*Data shown*.
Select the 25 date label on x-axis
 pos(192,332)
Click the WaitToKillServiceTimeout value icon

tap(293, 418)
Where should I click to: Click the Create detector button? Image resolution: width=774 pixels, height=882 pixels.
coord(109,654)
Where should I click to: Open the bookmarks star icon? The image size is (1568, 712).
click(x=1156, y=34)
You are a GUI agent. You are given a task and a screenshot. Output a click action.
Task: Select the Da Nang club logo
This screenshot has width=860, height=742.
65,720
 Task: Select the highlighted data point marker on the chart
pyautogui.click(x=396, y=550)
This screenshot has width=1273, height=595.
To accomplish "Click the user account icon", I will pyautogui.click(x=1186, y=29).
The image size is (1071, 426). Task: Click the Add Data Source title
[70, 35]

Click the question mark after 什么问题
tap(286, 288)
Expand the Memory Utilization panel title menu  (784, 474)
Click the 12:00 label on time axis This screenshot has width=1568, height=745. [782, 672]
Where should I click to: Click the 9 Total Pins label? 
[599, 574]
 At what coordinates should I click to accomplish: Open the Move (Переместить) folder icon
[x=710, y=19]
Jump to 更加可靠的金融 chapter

*Exercise objective*. The answer must reproduce every record exactly.

*Response*.
Select the 25 date label on x-axis
 pos(192,332)
Click the WaitToKillServiceTimeout value icon

tap(293, 418)
Where should I click to: Click the Create detector button? Image resolution: width=774 pixels, height=882 pixels.
coord(109,654)
Where should I click to: Open the bookmarks star icon? The image size is (1568, 712).
click(x=1156, y=34)
You are a GUI agent. You are given a task and a screenshot. Output a click action.
Task: Select the Da Nang club logo
This screenshot has width=860, height=742.
65,720
 Task: Select the highlighted data point marker on the chart
pyautogui.click(x=396, y=550)
This screenshot has width=1273, height=595.
To accomplish "Click the user account icon", I will pyautogui.click(x=1186, y=29).
The image size is (1071, 426). Task: Click the Add Data Source title
[70, 35]

Click the question mark after 什么问题
tap(286, 288)
Expand the Memory Utilization panel title menu  (784, 474)
Click the 12:00 label on time axis This screenshot has width=1568, height=745. [782, 672]
Where should I click to: Click the 9 Total Pins label? 
[599, 574]
 At what coordinates should I click to accomplish: Open the Move (Переместить) folder icon
[x=710, y=19]
Jump to 更加可靠的金融 chapter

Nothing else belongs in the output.